Wednesday, December 23, 2009

When is a compromise not a compromise?

I've already commented at length in previous months about the cynical attempts to stitch up the televised leaders' debates, the dispute over which now appears to be inexorably moving towards legal action, largely it seems due to the broadcasters' unwillingness to contemplate even the slightest compromise or negotiation over the issue. So I won't go round the houses again, but I can only shake my head in disbelief at the way this Scotsman article falls hook, line and sinker for the convenient spin from the other parties that the SNP are trying to 'censor' the debate in some way. If Nick Clegg was being denied fair access to the debate, and the Liberal Democrats sought to remedy that through the courts, would they be seeking to 'censor' the debate? No, they'd be seeking fair access. Same for the SNP. If the London-based parties lack the imaginative capacity to even conceive of a fair four-cornered debate, that's their own deficiency, and shouldn't lead to silly jibes about censorship. "A debate of four?
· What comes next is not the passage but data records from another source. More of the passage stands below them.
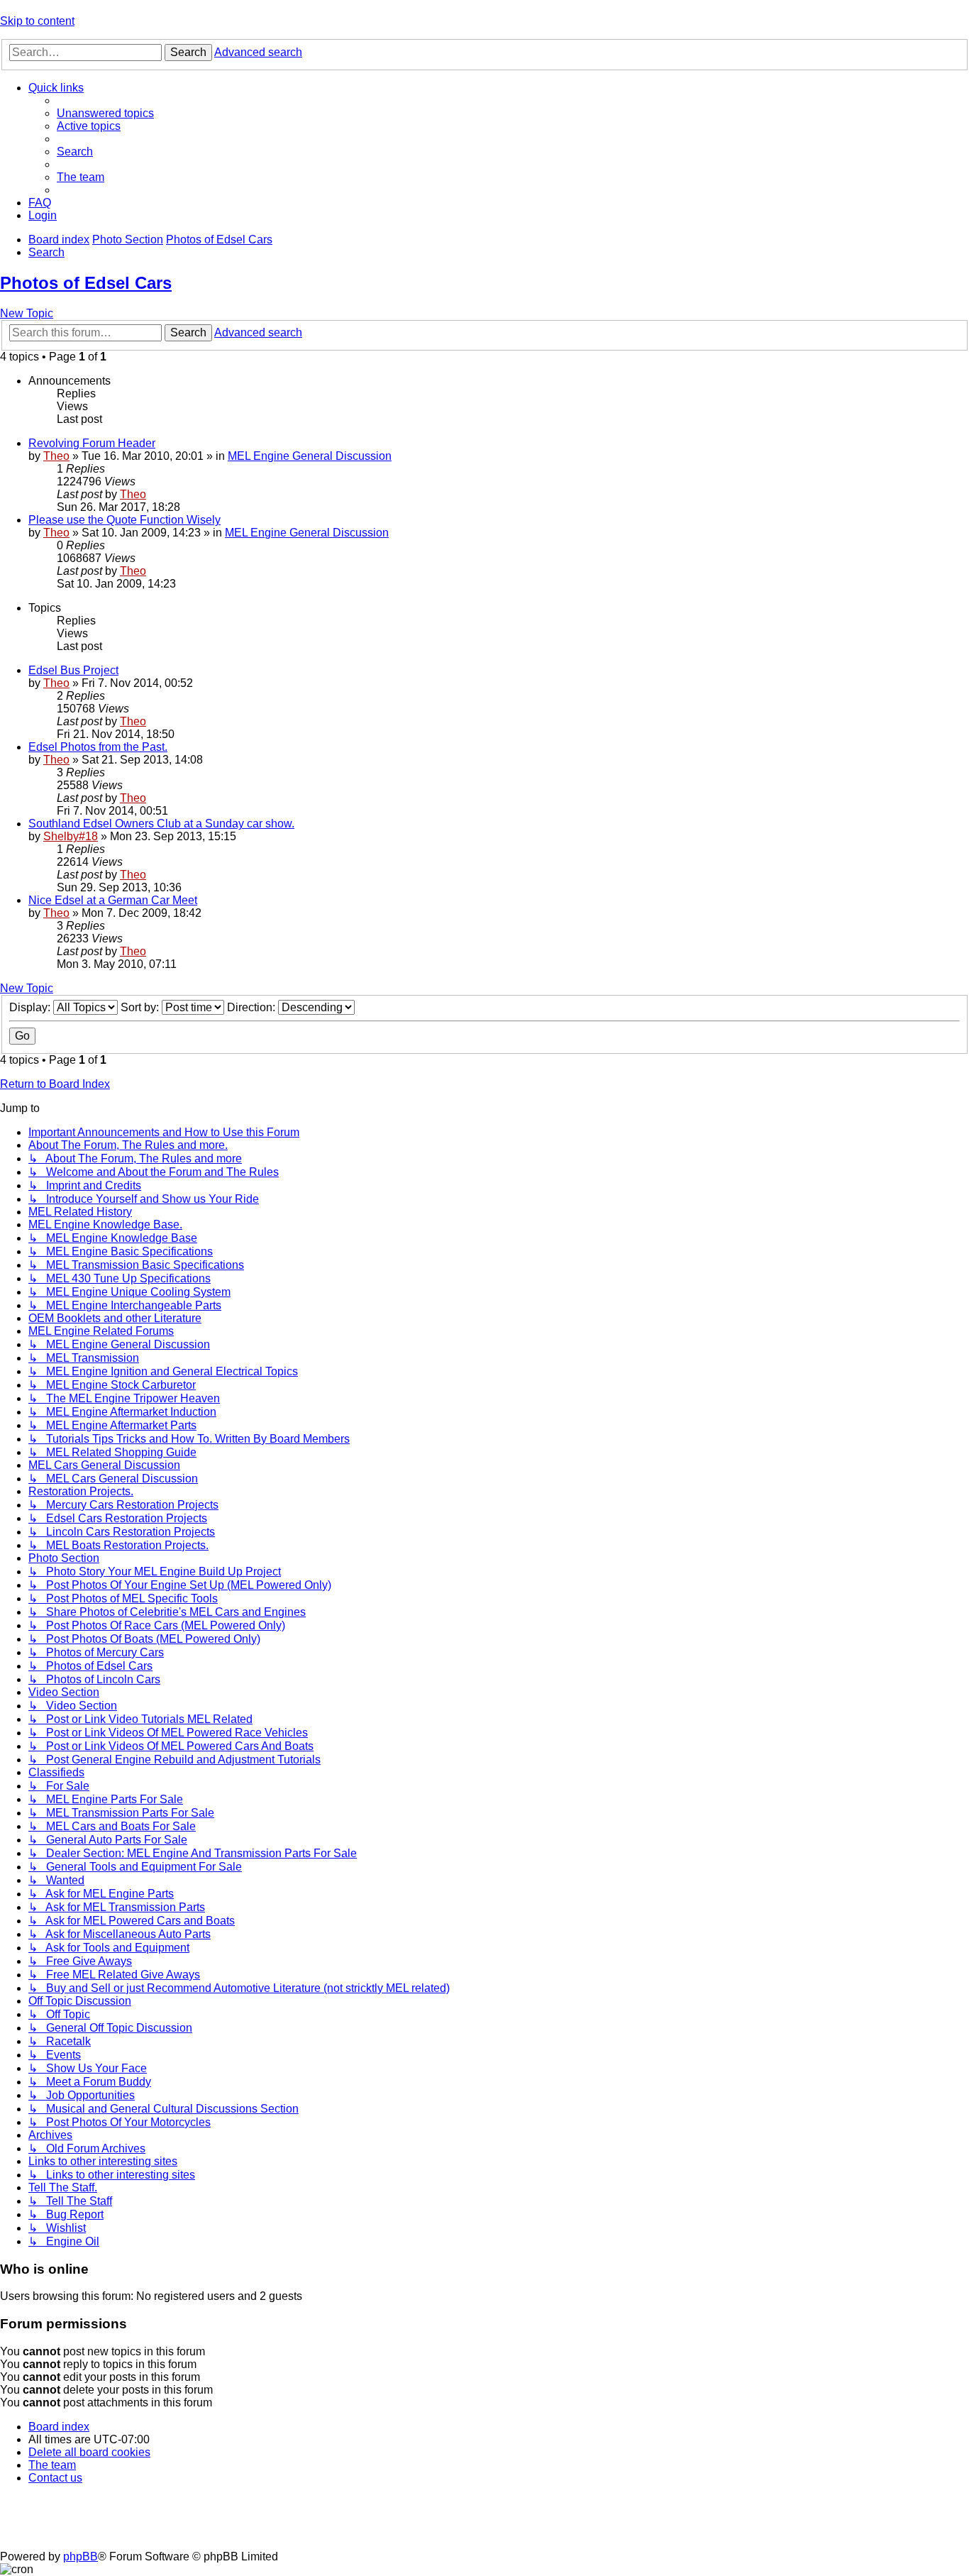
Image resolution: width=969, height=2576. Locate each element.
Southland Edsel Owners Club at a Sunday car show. (161, 824)
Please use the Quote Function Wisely (124, 520)
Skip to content (37, 21)
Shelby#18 (70, 836)
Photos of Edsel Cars (86, 282)
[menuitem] (105, 113)
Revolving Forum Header (91, 443)
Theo (56, 456)
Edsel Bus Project (73, 670)
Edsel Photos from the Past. (97, 747)
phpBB (80, 2556)
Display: (31, 1007)
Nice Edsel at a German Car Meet (112, 900)
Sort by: (141, 1007)
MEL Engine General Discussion (310, 456)
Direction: (252, 1007)
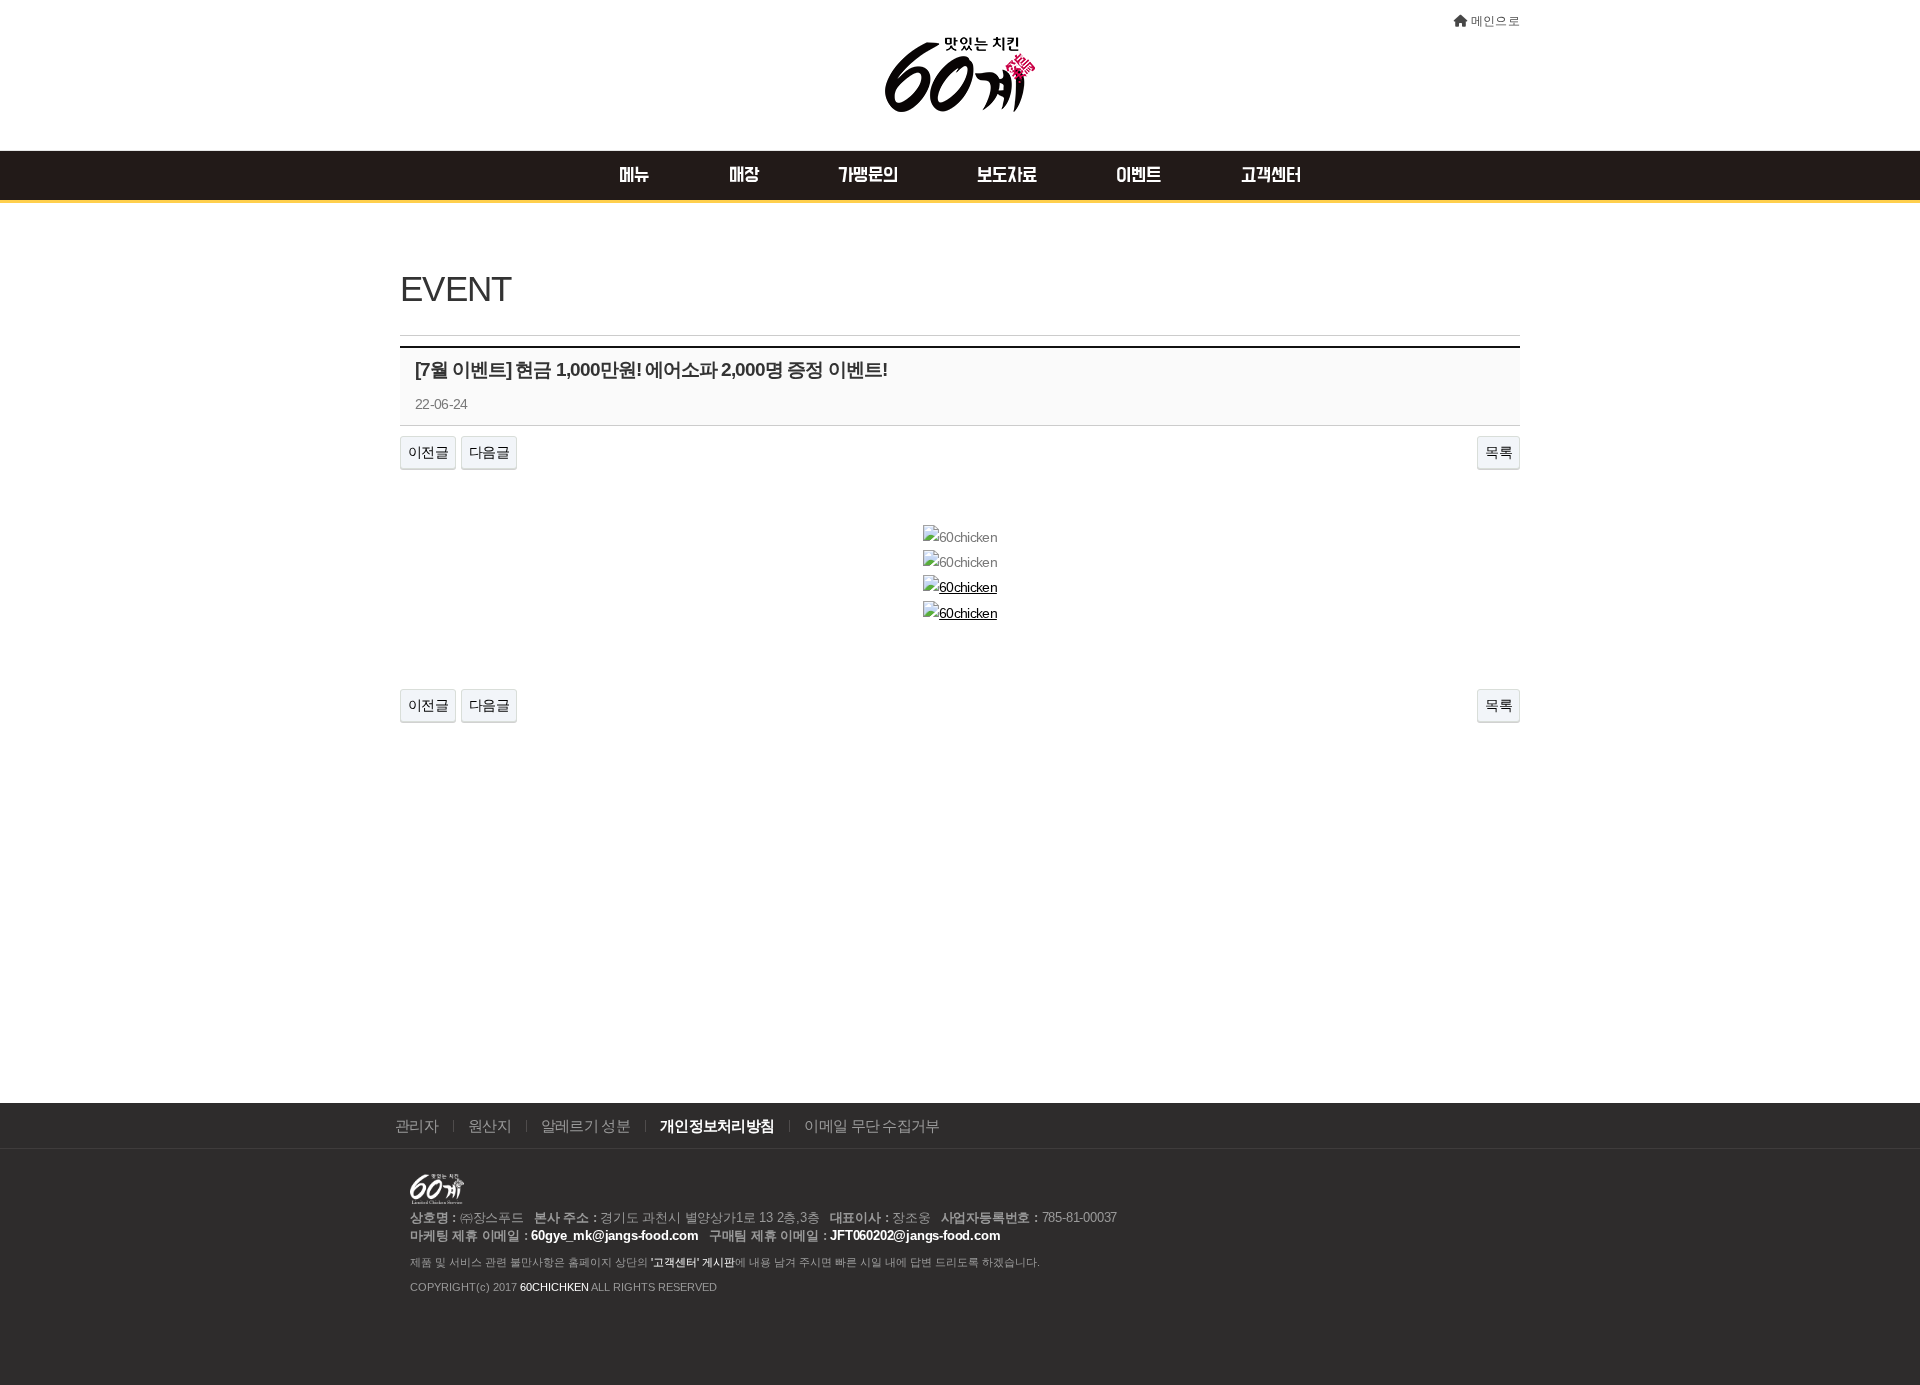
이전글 (428, 452)
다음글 (489, 452)
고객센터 (1271, 176)
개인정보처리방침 (717, 1126)
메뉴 (634, 176)
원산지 (489, 1126)
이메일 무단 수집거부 (871, 1126)
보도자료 (1007, 176)
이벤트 (1138, 176)
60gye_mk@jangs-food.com (614, 1235)
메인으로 (1495, 21)
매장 (744, 176)
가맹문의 (868, 176)
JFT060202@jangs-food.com (915, 1235)
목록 (1498, 452)
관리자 (416, 1126)
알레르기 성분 (585, 1126)
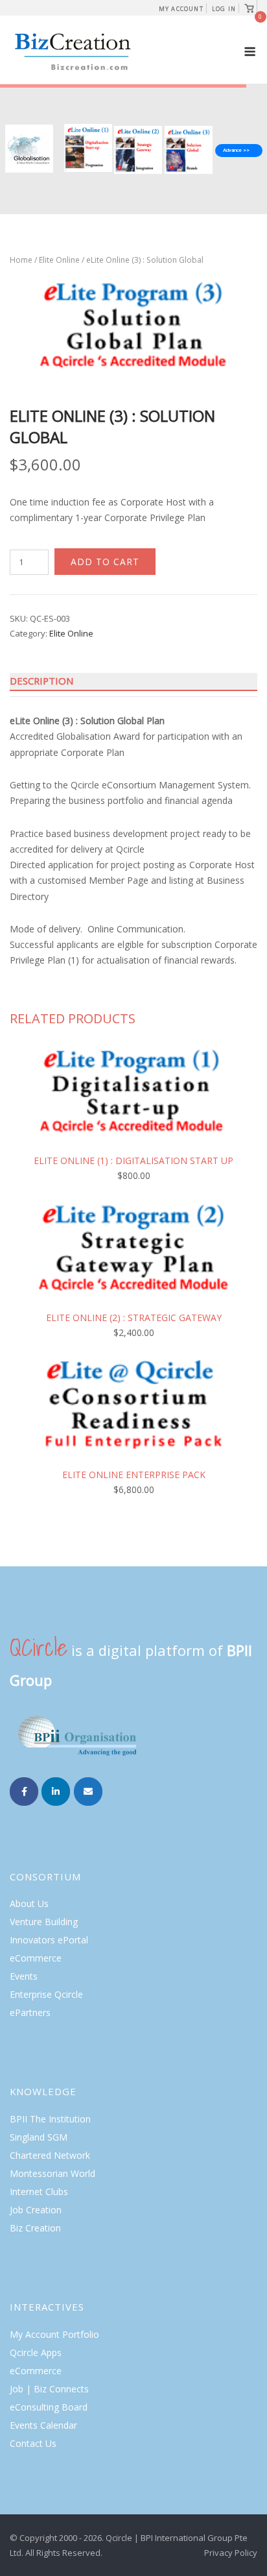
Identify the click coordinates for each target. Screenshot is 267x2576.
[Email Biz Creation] (88, 1791)
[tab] (133, 681)
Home (21, 259)
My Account (181, 9)
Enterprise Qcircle (46, 1994)
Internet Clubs (39, 2191)
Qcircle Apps (36, 2352)
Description (41, 680)
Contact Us (33, 2443)
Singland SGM (38, 2137)
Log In (224, 9)
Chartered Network (50, 2155)
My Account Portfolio (54, 2334)
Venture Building (44, 1921)
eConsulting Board (48, 2407)
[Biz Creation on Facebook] (24, 1791)
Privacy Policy (230, 2552)
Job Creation (36, 2210)
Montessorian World (52, 2173)
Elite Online (59, 259)
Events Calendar (43, 2425)
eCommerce (36, 1958)
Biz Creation (35, 2228)
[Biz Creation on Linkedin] (55, 1791)
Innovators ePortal (49, 1940)
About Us (29, 1903)
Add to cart (105, 561)
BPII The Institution (50, 2119)
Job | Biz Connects (49, 2389)
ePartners (30, 2012)
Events (24, 1976)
What's "four"? Our counting system only goes up to three - anything else must mean the same as zero."

But, says Tavish, there is a sort of reason for shamelessly discriminating against one - just one - of Scotland's four main parties. The other three party leaders are all "candidates for Prime Minister". And, pray tell Tavish, what precisely is a candidate for Prime Minister in a parliamentary system? When does the ballot for electing the Prime Minister take place? I had naively thought that we elected members of Parliament and then the Queen appointed the parliamentarian best able to command a majority in the House. That parliamentarian could be the leader of a majority party, or of a minority party. He or she could be the leader of a party that stood in a majority of seats, or a minority. He or she could theoretically be the leader of a very small party at the head of a complex coalition, as happens in many other countries. Indeed, he or she need not even be the leader of a party at all (the most recent example being Winston Churchill when he was first appointed). That's the constitutional position. So on that basis Nick Clegg is no more or less a "candidate for Prime Minister" than, say, Angus Robertson.

But perhaps Tavish is not relying on constitutional theory (for his sake, let's hope not) and instead is more interested in a debate between the individuals who have a "realistic chance" of becoming PM. Just one rather large snag, though - that would also rule out Nick Clegg. Some might say it would rule out Gordon Brown as well.

At the end of the Scotsman article are a couple of peculiar observations from politics academic Thomas Lundberg. He suggests that the threat of legal action is a "bit silly" because there is a "reasonable compromise" already on offer - by which he means the additional debates for the Scottish leaders. Perhaps he is unaware that those debates have been taking place (from memory) at every election since at least 1992, and would undoubtedly have taken place again this time anyway? Offering that up as some kind of "compromise" is rather akin to offering someone a compensation payment - but then deducting it from his own wages. The only genuine compromise it seems to me is to allow the SNP and Plaid Cymru a right to reply to the main debates they've been excluded from in a special programme to which the other Scottish and Welsh leaders are not invited. The only credible way to correct the outrageous imbalance of one programme is with another programme that is unbalanced in the other direction.

Additionally, Thomas Lundberg suggests that the proposal for additional Scottish, Welsh and Northern Irish debates is fully in line with what happens in Canada. I'd be very intrigued to know if that's actually true, because I can certainly recall hearing about nationwide leaders' debates in Canada in which Gilles Duceppe of the Bloc Québécois participated on an absolutely equal basis with all the other national political leaders (Conservative, Liberal, NDP). Simple question - if Gilles Duceppe is a national party leader in Canada, in precisely what sense is Alex Salmond (or Angus Robertson) not in the UK?

Tuesday, December 22, 2009

ComRes subsample : SNP narrow gap to just two points

The latest UK-wide ComRes poll shows Labour eating into the Tories' lead, but in the Scottish subsample the party has suffered a four-point drop, leaving them with just a two-point advantage over the SNP, and indeed only a four-point advantage over the Scottish Tories, who find themselves soaring to the giddily unfamiliar heights of 24%. Here are the full figures -

Labour 28% (-4)
SNP 26% (-)
Conservatives 24% (+7)
Liberal Democrats 19% (-3)
Others 3% (-)

As ever, it's worth bearing in mind that ComRes tend to have much smaller sample sizes than YouGov - the unweighted Scottish sample in this case was just 79.

Sunday, December 20, 2009

Angus Reid subsample : support for both main parties drops

The latest in the new series of Angus Reid Strategies polls for has a Scottish subsample that could best be described as the 'resumption of normal service', after the previous one had shown implausibly dramatic gains for both Labour and the SNP. Here are the full figures -

Labour 37% (-5)
SNP 25% (-8)
Conservatives 18% (+4)
Liberal Democrats 15% (+8)
Others 6% (+2)

In spite of their four-point recovery since the last Angus Reid subsample, the Scottish Tories nevertheless remain on a dismal sub-20 figure, with little over four months to go until the likely date of polling day.